**REQUIREMENT**
Every line that holds the word "computer" needs to be copied from the data below.

——————

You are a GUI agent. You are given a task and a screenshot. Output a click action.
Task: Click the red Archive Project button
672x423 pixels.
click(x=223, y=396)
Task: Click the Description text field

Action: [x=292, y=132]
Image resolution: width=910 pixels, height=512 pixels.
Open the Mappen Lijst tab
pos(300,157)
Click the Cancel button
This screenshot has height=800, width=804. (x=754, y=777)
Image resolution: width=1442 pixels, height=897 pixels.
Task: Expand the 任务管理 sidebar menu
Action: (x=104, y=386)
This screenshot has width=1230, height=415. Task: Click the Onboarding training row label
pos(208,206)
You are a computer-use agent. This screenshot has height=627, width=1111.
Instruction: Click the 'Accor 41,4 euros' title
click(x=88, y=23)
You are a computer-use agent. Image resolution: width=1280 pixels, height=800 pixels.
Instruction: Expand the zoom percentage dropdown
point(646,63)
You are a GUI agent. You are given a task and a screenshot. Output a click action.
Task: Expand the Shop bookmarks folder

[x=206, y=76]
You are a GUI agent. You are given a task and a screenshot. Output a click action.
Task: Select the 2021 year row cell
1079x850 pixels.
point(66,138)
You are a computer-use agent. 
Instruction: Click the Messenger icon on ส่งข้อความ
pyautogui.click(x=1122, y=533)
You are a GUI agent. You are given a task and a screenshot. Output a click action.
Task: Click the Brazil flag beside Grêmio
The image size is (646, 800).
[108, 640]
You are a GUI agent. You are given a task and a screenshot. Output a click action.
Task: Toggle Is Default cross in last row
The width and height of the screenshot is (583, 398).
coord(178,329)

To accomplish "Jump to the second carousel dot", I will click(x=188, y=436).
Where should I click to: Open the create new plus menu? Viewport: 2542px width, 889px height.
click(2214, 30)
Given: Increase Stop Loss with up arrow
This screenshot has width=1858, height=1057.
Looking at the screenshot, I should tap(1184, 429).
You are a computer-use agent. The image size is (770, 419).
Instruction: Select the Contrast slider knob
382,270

——————

**WORKED SOLUTION**
You are a computer-use agent. This screenshot has height=627, width=1111.
You are a computer-use agent. Image resolution: width=1280 pixels, height=800 pixels.
You are a computer-use agent. 
You are a computer-use agent. The image size is (770, 419).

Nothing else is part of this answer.